Using AlphaFold and Experimental Structures for the Prediction of the Structure and Binding Affinities of GPCR Complexes via In-duced Fit Docking and Free Energy Perturbation

Free energy perturbation (FEP) remains an indispensable method for computationally assaying prospective compounds in advance of synthesis. But before FEP can be deployed prospectively, it must demonstrate retrospective recapitulation of known experimental data where the subtle details of the atomic ligand-receptor model are consequential. An open question is whether AlphaFold models can serve as useful initial models for FEP in the regime where there exists a congeneric series of known chemical matter but where no experimental structures are available either of the target or of close homologues. As AlphaFold structures are provided without a ligand bound, we employ induced-fit docking to refine the AlphaFold models in the presence of one or more congeneric ligands.
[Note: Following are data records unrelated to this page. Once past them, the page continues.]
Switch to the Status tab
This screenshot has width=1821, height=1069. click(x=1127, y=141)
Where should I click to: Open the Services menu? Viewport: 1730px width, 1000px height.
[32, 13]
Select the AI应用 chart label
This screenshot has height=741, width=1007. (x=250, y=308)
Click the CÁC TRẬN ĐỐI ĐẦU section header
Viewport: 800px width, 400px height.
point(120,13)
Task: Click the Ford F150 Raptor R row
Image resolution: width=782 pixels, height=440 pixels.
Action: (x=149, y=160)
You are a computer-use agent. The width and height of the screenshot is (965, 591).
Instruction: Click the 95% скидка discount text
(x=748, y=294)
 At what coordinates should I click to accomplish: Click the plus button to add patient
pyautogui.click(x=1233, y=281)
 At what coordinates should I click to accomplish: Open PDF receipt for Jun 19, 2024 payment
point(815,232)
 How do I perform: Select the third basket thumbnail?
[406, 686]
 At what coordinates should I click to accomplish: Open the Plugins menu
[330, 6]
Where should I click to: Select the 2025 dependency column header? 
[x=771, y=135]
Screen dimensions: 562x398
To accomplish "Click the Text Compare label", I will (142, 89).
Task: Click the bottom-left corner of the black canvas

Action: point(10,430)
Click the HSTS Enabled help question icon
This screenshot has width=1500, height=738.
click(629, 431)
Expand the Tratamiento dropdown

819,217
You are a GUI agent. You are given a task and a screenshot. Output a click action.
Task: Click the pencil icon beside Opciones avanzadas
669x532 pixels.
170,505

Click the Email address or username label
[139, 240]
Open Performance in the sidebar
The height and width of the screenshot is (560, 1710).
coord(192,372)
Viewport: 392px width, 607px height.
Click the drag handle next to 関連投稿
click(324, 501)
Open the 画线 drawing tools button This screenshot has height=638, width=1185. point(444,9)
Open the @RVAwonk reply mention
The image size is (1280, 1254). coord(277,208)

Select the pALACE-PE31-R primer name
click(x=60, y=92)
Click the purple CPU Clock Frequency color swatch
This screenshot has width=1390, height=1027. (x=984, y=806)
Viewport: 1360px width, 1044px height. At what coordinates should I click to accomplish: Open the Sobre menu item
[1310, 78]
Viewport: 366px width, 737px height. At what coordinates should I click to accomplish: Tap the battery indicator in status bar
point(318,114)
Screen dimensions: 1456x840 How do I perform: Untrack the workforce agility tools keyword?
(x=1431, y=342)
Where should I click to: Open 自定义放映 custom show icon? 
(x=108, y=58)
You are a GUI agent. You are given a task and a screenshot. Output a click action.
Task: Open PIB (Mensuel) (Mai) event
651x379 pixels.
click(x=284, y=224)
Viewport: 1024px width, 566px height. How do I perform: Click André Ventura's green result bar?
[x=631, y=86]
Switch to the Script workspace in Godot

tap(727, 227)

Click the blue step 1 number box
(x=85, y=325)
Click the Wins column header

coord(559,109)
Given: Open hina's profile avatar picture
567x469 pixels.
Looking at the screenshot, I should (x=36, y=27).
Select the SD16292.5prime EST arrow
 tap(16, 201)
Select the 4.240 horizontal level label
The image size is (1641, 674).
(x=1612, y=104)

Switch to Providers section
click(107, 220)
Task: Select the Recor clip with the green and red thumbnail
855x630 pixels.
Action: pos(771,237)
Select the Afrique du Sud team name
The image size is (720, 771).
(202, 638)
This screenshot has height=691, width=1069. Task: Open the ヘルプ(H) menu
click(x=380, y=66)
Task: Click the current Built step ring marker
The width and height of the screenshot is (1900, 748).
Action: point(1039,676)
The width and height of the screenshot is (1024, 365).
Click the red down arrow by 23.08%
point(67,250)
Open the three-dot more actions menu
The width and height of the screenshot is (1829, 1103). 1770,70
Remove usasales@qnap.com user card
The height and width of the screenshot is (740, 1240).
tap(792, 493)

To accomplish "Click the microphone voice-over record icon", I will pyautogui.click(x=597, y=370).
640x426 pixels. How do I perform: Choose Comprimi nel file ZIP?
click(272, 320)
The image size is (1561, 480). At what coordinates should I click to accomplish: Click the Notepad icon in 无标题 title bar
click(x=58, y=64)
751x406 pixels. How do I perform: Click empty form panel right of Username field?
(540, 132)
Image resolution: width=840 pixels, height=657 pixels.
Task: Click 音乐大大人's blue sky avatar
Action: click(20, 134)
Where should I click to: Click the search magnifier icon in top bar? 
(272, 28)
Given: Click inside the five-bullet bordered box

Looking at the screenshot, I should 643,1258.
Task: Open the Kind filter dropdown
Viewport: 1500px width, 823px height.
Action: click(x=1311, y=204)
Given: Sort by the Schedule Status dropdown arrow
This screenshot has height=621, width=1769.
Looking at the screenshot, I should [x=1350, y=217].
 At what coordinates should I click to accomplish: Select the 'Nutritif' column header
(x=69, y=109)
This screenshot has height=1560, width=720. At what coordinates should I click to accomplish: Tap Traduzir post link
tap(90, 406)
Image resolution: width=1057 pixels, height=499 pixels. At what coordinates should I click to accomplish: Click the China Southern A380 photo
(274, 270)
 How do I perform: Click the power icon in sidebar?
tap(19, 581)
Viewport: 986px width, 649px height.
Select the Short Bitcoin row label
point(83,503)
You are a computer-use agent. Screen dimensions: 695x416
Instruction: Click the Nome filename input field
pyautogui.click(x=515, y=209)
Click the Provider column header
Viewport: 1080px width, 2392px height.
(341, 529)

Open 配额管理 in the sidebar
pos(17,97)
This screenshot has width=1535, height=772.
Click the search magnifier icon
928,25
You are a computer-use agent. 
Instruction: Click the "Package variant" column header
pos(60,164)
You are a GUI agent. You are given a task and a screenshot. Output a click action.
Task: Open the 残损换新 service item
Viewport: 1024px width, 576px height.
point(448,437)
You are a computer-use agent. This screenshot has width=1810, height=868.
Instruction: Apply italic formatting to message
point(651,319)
In this work, we first validate the performance of our latest induced-fit docking technology, IFD-MD on a retrospective set of public experimental GPCR structures with 95% of crossdocks produc-ing a pose with a ligand RMSD ≤ 2.5 Å in the top 2 predictions. We then apply IFD-MD and FEP on AlphaFold models of the somatostatin receptor family of GPCRs. We use AlphaFold models produced prior to the availability of any experi-mental structure from within this family. We arrive at FEP-validated models for SSTR2, SSTR4, and SSTR5, with RMSE around 1 kcal/mol and explore the challenges of model validation under scenarios of limited ligand-data, ample ligand data, and categorical data.